Category Archives: Tactics

Try and Try again – or maybe not? Persistence pays.

When I was a child, my parents often exhorted me to “Try & Try again” if I failed at something.

In business, all too often I meet companies who, when something is suggested, respond with “Oh that doesn’t work – we tried it some time ago and it failed”

If you dig into that & get them to recall the details, it’s amazing what you can find.

A direct mail campaign didn’t work for us

Well, in fact you only sent one piece of mail, to a small selection of your past customers

We tried using a different system

This is one of my favourites. In general people are resistant to change and prefer to do things the familiar way. If they aren’t convinced of the need to change, your team will prefer to see the new system fail.

It was too complicated

Well, it might be, but it is more likely that the proposal wasn’t broken down into its component parts. You can eat an elephant, one mouthful at a time, but if you start with the whole elephant on the plate it can be a bit intimidating.

Most of the time, business don’t try often enough or hard enough. They are not convinced of the strategy, and go into it half-heartedly, then withdraw at the first obstacle. That’s a recipe for failure.

If you are going to try something new, research it, plan the steps, and then execute it whole heartedly, with real commitment from the leaders of the business.

You could still fail because your strategy was incorrect, but most of the time Initiatives fail for poor execution, not faulty strategy.

 

Strategy or Tactics?

Many business advisors bandy around the words “strategic” and “tactical” but for me, the only real difference is the timeframe.

There will be times when you have to take a decision to solve today’s problem, but it comes back to haunt you at a later date.

It’s a bit like buying something you can’t really afford on a credit card. If you are not careful, you end up paying for it twice over (or more) by the time you’ve paid the interest.

A client of mine has been approached to sell his business, and I am helping him through the process and we are providing information to the buyer.

One piece of (quite important) information is the share structure and ownership of the business.  The MD and his wife are the majority owners, but two key employees (Nick & Bob) were given a small shareholding many years ago.

When the MD declared the shareholding, he included Nick & Bob as owning 5% of the business each, but when I looked at the accounts there were far more shares that he had declared.

Several years ago, when bidding for a large contract, a director’s loan was converted into share capital so that the business could obtain finance. 

The MD had forgotten all about that transaction. It had to be done at the time, his money was already committed to the business, and it didn’t matter to him.

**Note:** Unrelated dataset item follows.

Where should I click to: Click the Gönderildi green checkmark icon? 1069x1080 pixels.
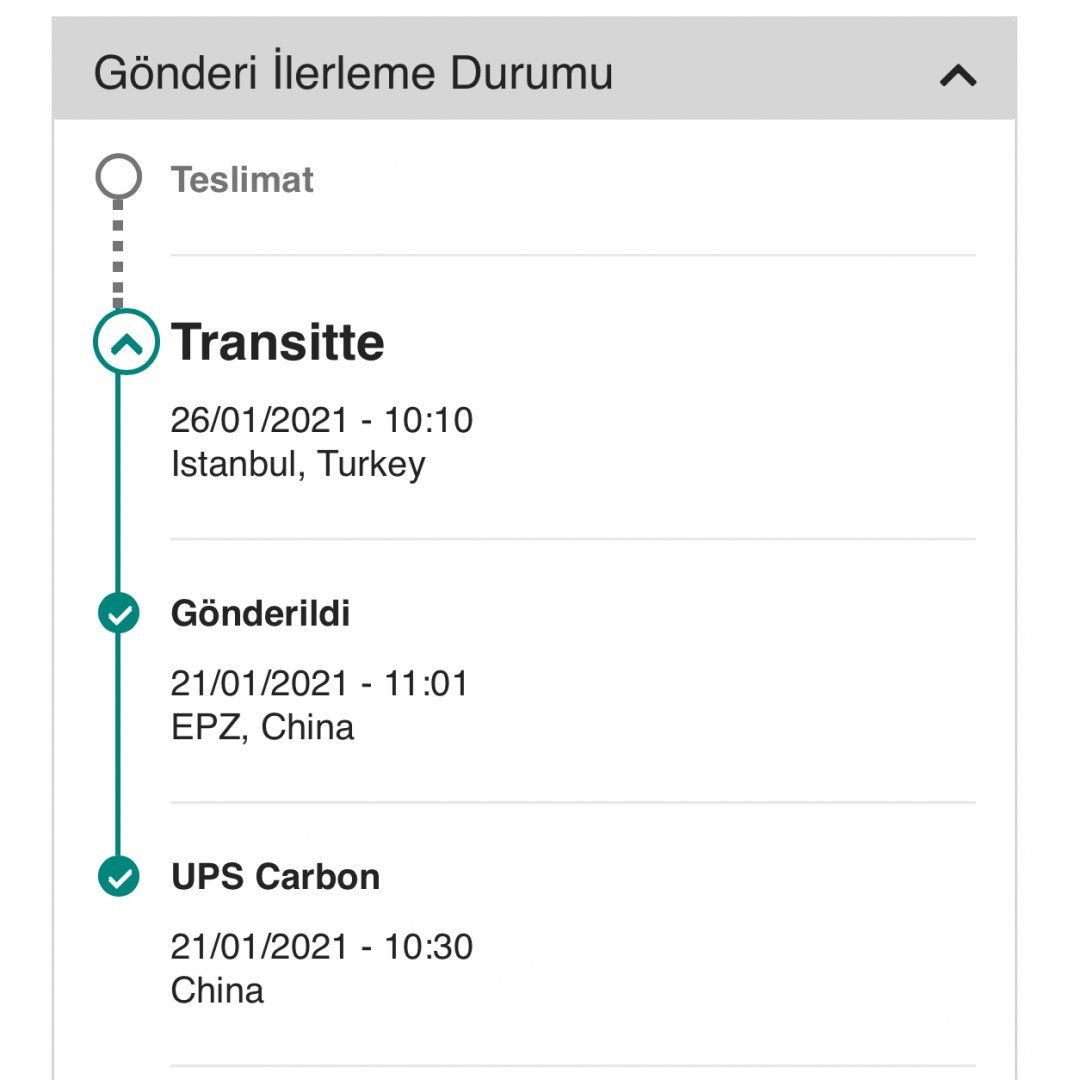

But Nick & Bob don’t own 5% of the company each, they own 0.05%.

This business will sell for about 5 million pounds; Nick & Bob will receive a few thousand pounds instead of the £250k they would be entitled if they still owned the 5%.

If my client wants to do the honourable thing and give Nick & Bob the difference (I am sure he will) then taking into account the various tax implications he will be about 500k worse off.*

If, after taking the undoubtedly short term decision to convert that loan to share capital, the MD had thought through the implications for Bob & Nick in the longer term, there would have been a way to make sure they still had the 5% he had promised them.

So when the answer to the short term problem is obvious, and you just get on and do it, try to take a step back every so often & ask yourself the question

 “How will that affect me / us / the business in 3 years’ time?

*(Now I think I have a solution for this problem – I just need the corporate lawyer to check)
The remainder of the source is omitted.